Mucha literatura actual en España, la que inauguró la cercana crisis económica, se hizo eco de la precariedad laboral, de los nuevos emigrantes del siglo XXI, etc. 

Ahí estaba el gran Chirbes y otros recogiendo el testigo de la situación para trasladarlo a la literatura, al fin y al cabo la narrativa es hija de su época, y se nutre de ella.


Pero creo que no tardando mucho empezará a surgir un tema literario de primer orden; “el cambio climático”.

Pues ahora mismo no hay mayor desafío para la humanidad que afrontar esa realidad, e intentar frenar el desastre que se nos viene encima, que ya está aquí, la verdad. Una degradación de la que somos responsables.



Aunque este problema no parece ser tal para tantos de nuestros políticos, tradicionalmente la derecha siempre ha intentado minimizar, cuando no ningunear la gravedad del asunto. 

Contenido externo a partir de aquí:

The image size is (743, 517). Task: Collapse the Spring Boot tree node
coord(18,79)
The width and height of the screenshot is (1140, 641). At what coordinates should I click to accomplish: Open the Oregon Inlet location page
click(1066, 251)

Ahí tenemos las declaraciones de Isabel Ayuso, toda una presidenta de la Comunidad de Madrid, afirmando que "la contaminación no mata”, que la gente en Madrid no muere de esas cosas...

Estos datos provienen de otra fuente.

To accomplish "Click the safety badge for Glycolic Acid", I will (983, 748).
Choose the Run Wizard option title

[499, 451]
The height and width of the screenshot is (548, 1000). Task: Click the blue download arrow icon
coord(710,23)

Un mentira tan descarada, grave y flagrante, que deja a la representación política de la Comunidad de Madrid en un espantoso ridículo.

La comunidad médica ya la ha puesto en su sitio, si no sabes de lo que hablas... mejor cállate.

Porque en Madrid todo es superguay y los coches han de tener prioridad sobre el medio ambiente y patatín, patatán…

Angustia me da que alguien así esté capitaneando el presente de Madrid.

Y aquí estamos, en la corrala ibérica, mirándonos el ombligo, echando el grito al cielo con no sé qué coaliciones, que si viene el comunismo, que si llega Vox y la ultraderecha, que si Sánchez miente, que si Casado miente el doble, que si Pablo Iglesias es un llorón, que si viva el Rey, que si viva la República catalana, ¡chimpún! etc, etc.

Todo eso es mierdecilla, sí, mierdecilla.

¿Qué es algo así cuando nos estamos muriendo lentamente de respirar puro veneno?

¿Cuando la tierra y el mar se están degradando hasta lo nunca visto?

¿Cuando están desapareciendo numerosas especies animales por la degradación ambiental?

¿Cuando están muriendo millones de personas a consecuencia del cambio climático (sequías, hambrunas, aires irrespirables, pérdida de ecosistemas, carestía de recursos naturales…)?

Bah, eso no importa.

Lo determinante para el futuro inmediato (siempre nos quedamos en lo inmediato), lo que importa ahora, es eso; los pactos de investidura, que si Cataluña exige esto, que si Vox denuncia aquello, que si Sanchez dijo, que si Casado no dijo…

Bla, bla, bla.

Mientras acabo de escribir esto, en los minutos que he estado redactando estas líneas, las hectáreas quemadas en Australia habrán aumentado a varios centenares más (tal vez miles). Y, muy lamentablemente, habrá crecido la cifra de víctimas humanas… La Tierra habrá enfermado más.